[FR] Improve performance of Bool embeddings

[svilupp]

domluna posted on generativeAI Slack a really nice gist using Bool embeddings (held in Int8) + StaticArrays (here).

It seems to provide huge performance benefits compared to my fairly trivial Bool retrieval implementation in RAGTools (here).

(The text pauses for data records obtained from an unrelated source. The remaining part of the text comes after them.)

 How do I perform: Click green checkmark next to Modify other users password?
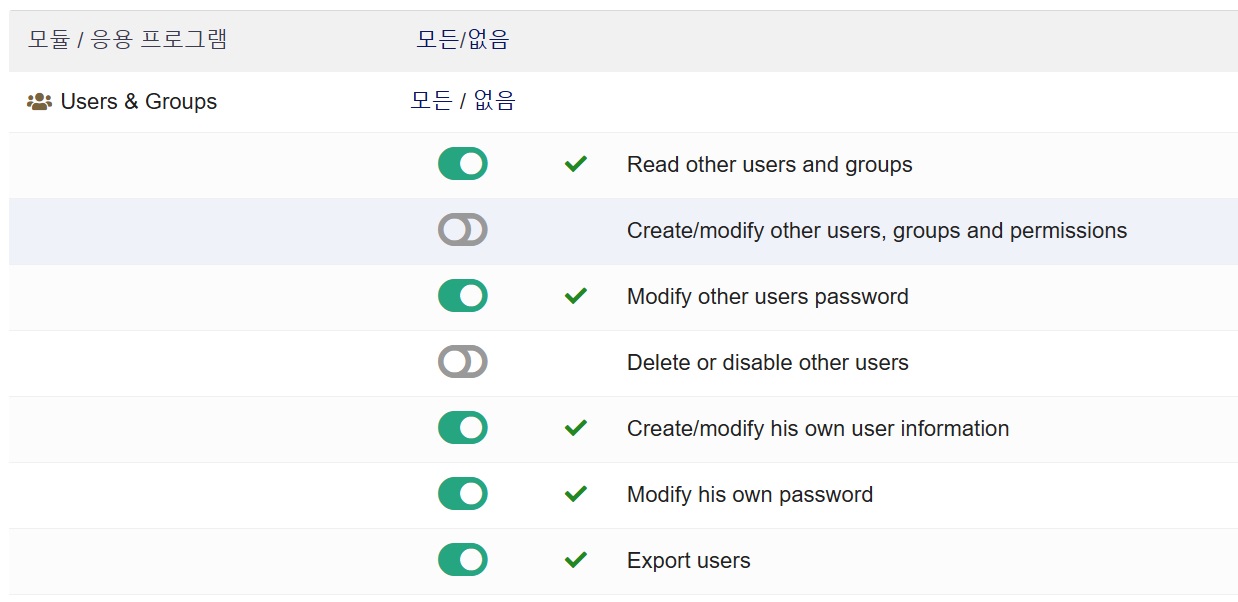(x=575, y=296)
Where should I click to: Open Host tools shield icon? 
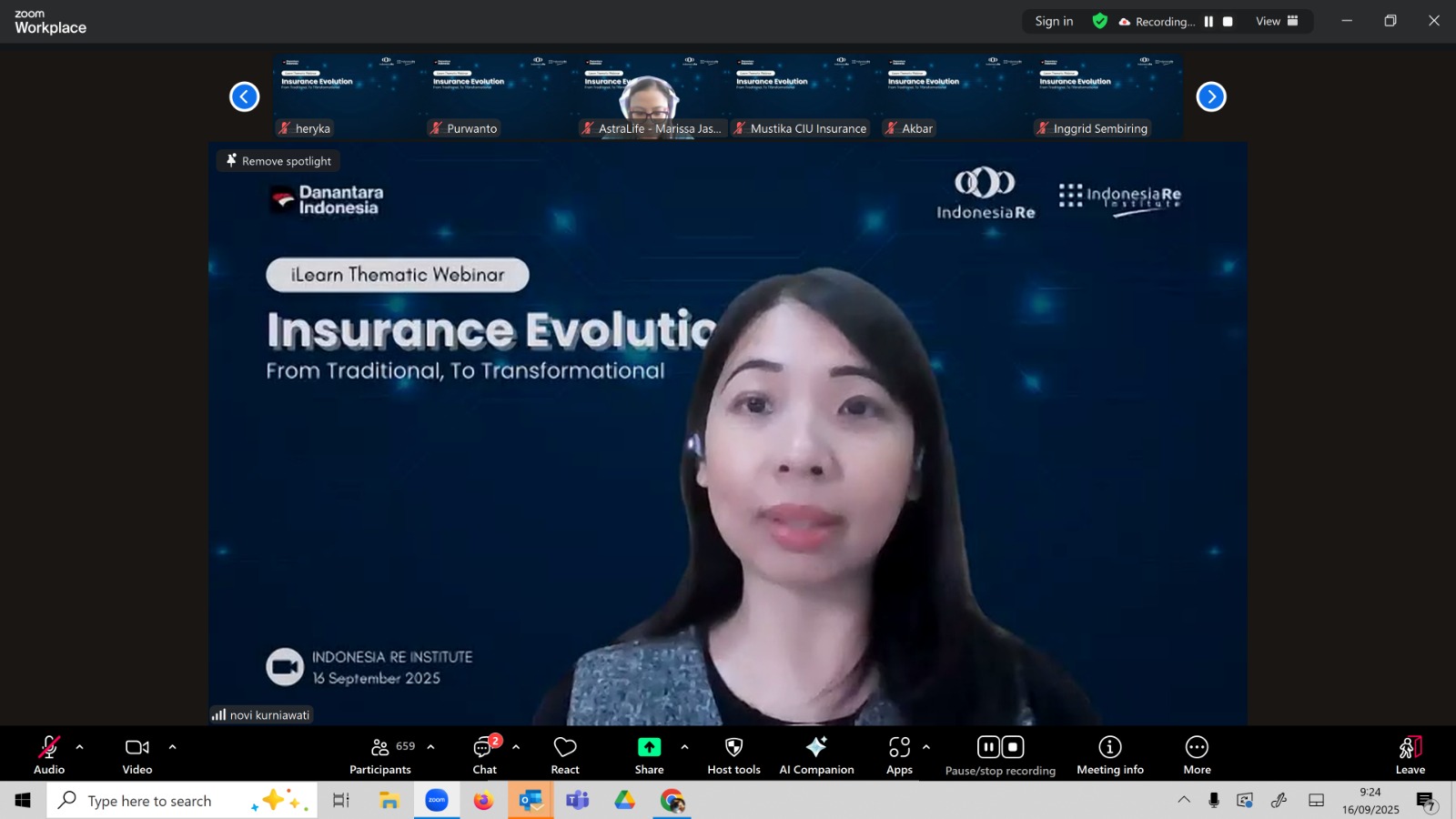pos(733,747)
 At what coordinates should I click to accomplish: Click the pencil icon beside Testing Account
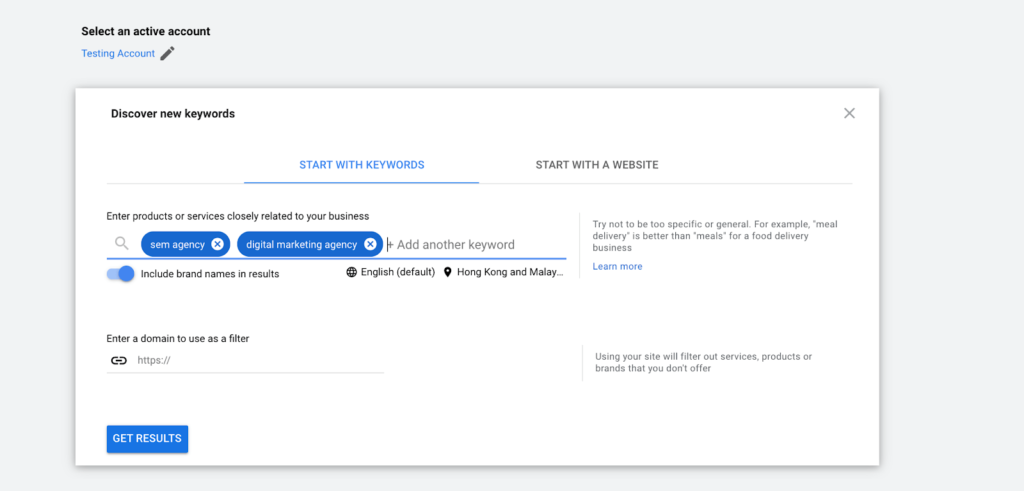168,54
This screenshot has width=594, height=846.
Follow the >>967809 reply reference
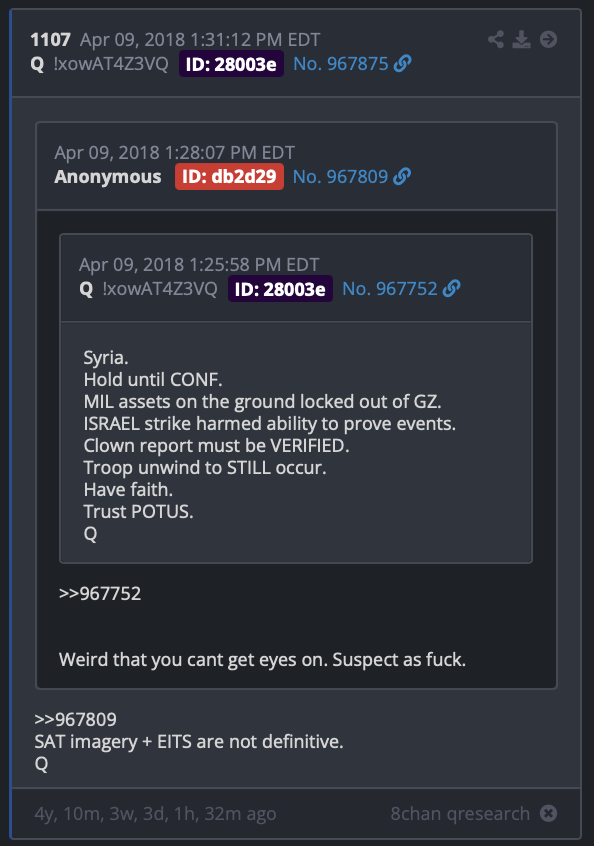pyautogui.click(x=76, y=719)
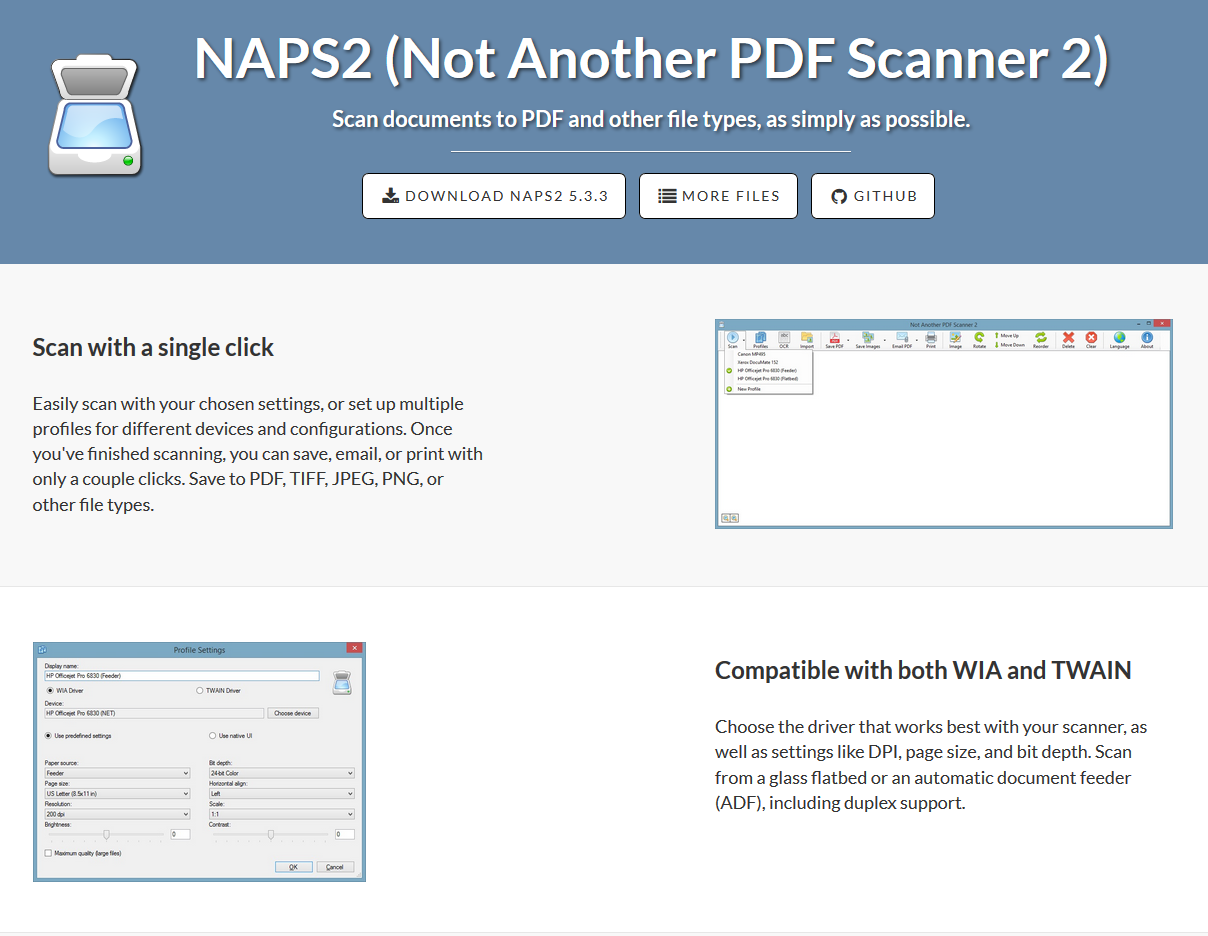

playing around with RAG and binary vectors https://huggingface.co/blog/embedding-quantization the idea of 64 bytes is from this post https://www.mixedbread.ai/blog/binary-mrl this is brute force parallel implementation for search that assumes the data is stored as binary in byte elements (int8, uint8). so 512 bits is 64 int8 elements, or a 64 element static vector using StaticArrays. For 100M vector dataset I get < 1s comparison time on my M1 macbook air. I’m wondering if there’s anything I can do to make it faster.

It would be excellent to:

• [ ] add an extension for StaticArrays.jl
• [ ] build a kernel for similarity on top of Bool embeddings in Int8 (see the gist)
• [ ] Add the corresponding type <: AbstractSimilarityFinder
• [ ] Add relevant tests (+ make sure that the dimension checks still work, since the size(emb,1) would now be 64-times smaller)
• [ ] Overload EmbeddingEltype trait (to provide a downstream signal of the embedding type/logic)
• [ ] Update any serialize/deserialize functions necessary to be able to store on disk (AIHelpMe uses HDF5, so just test it... eg, BitMatrix wasn't working with HDF5)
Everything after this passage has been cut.